This will be the last post on Rowan Williams' book on Eastern Orthodox theology (for the time being, at least) and other things are on the horizon of interest (including the NZ Catholic Bishops advising on pastoral care when people choose to end their lives (per NZ legislation coming into effect yesterday, per notice from Archbishop Cranmer of all bloggers!)
Introduction
Yesterday's sermon, working from Ruth 3/4, Hebrews 9 and Mark 12, prompted me to talk about Jesus as the centre of history: anticipated in Jesus' genealogy per Ruth, and looked back on per Hebrews, especially in Hebrews 9:26:
"But as it is, he has appeared once for all at the end of the age to remove sin by the sacrifice of himself."
What is history but the imperfection of the world playing out. A Garden of Eden would generate no history (because no conflict, no change, no fear of future change). History flows from the fall and not from creation. What is the centre of history but the intervention of God in Christ to "remove sin". The end of history is then the fullness of salvation from sin, Hebrews 9:28:
"so Christ, having been offered once to bear the sins of many, will appear a second time, not to deal with sin, but to save those who are eagerly waiting for him."
Looking East
Such thoughts, however, are given a bit of a nudge by Rowan Williams' discussion of the theology of Olivier-Maurice Clément (November 17, 1921 – January 15, 2009). In a chapter discussing "liturgical humanism" he introduces the reader to the theological outlook of Clément and includes this from him:
"The meaning of history, like the meaning of the human subject, is to be found beyond the limits of the world - but this is a "beyond" that has, in the Incarnation,become interior to history and humanity ... It is the death and resurretion of God made human that truly constitutes the End of history, or rather the End in history so that the word "end" does not signify some kind of closure but an infinite opening, a threshold of light.
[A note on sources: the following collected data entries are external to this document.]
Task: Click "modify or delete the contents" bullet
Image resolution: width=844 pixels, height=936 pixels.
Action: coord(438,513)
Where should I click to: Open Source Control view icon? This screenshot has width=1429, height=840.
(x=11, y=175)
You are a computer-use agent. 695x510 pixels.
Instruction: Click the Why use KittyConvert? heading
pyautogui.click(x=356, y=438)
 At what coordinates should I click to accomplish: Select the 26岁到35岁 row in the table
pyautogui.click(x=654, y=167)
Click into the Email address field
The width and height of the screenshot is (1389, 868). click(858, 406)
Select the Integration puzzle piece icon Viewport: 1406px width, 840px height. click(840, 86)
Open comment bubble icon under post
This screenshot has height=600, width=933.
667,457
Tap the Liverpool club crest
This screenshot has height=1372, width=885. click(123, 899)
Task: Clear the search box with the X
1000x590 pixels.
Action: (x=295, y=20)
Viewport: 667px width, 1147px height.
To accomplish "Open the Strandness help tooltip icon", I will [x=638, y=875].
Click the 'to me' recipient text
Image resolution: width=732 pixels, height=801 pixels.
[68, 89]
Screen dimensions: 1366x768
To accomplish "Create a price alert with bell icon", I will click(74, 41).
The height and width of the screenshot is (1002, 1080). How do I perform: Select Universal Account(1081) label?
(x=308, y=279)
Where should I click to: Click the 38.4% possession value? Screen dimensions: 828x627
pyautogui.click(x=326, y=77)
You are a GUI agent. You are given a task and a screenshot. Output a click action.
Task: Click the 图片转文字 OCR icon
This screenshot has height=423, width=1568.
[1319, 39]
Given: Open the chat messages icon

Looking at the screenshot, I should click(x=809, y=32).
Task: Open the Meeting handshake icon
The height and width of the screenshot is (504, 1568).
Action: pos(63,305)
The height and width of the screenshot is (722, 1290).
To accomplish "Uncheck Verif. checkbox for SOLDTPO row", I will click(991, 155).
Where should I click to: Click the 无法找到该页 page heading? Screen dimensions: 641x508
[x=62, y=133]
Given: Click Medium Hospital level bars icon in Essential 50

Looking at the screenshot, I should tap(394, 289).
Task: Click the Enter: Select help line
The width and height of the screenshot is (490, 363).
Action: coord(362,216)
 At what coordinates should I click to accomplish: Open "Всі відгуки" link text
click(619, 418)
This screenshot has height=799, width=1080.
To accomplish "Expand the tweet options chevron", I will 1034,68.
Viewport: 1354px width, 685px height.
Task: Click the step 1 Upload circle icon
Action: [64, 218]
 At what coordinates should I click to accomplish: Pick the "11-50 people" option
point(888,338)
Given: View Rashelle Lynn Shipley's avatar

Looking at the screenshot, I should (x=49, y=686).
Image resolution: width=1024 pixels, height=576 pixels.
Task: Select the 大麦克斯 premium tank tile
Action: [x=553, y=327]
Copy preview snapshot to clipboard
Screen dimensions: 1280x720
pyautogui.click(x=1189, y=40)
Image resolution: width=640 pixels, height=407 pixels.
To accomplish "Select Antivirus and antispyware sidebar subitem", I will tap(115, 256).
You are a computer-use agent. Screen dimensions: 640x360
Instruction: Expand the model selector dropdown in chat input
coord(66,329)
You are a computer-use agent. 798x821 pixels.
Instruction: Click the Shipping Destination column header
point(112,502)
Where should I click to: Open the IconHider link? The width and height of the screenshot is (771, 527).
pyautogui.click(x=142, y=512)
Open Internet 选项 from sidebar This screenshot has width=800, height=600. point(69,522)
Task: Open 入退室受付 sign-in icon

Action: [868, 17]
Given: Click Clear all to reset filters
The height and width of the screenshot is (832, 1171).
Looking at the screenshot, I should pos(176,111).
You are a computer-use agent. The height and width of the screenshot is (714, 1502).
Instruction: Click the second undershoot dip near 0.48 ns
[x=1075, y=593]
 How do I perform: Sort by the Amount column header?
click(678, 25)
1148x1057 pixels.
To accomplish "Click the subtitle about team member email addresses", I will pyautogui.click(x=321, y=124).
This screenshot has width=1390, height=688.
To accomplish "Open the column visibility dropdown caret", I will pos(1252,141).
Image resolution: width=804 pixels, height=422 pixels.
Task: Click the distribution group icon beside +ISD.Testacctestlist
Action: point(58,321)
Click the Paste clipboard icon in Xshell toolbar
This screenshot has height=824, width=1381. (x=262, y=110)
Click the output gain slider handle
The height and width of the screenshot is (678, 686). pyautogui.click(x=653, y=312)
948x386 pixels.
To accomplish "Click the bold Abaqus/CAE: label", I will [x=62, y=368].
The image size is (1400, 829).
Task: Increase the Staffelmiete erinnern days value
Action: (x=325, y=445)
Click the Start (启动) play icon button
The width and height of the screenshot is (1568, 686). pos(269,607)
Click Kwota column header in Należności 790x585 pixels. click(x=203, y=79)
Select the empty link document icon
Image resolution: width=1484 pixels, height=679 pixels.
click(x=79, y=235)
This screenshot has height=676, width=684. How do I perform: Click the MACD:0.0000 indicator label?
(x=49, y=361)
This is an End that judges history's totalitarian pretensions, its illusions and hypnoses, this End, we have argued, wounds history with the wound of eternity and opens up in it the path of repentance and so of hope." (pp. 142-43, cited from La revolte de l'spirit (Paris, Stock 1979), p. 141.*
But this means, Williams elucidates, that to be human
"is to be summoned to 'communion'"
and
"The invitation to engage with the act of love that has eternally engaged me is at the same time the invitation to engage with the human other who, like me, is already seen by God and addressed by God" (p. 143).
Williams goes on, p. 144, to point out that nothing here is particularly novel to Clément but what the latter points us to is
"how liturgical life and experience embody the new humanity ... The humanism to which Clément directs us is visible and effective s liturgy, specifically as eucharistic litrugy; and if we are concerned to engage persuasively with a world threatened with an immense range of dehumanizing forces, we must be explciit about the connection between Christian anthropology and Christian liturgy" (p. 144).
I find this (and other things time and space do not permit me to share in this post) to be exciting: liturgy is the living out of the new world God in Christ has invited us to live in, the new creation is experienced in the old history which Christ has "Ended".
Something of the passion of Clément for the eucharist is captured in what Williams says next:
"Clément, in the autobiograph from which I have already quoted, describes his pre-Christian frustration in terms of being 'hungry for the Eucharist', hungry for a practice that would exhibit the new humanity he was gradually becomieng aware of - a humanity characterized by royal authority, priestly mediation and prophetic showing of 'the End already present.'" (p. 144 citing Clément's L'autre soleil (Paris, Stock 1975), p. 142).
That is a wonderful liturgical and humanist vision, and one Anglicans can embrace!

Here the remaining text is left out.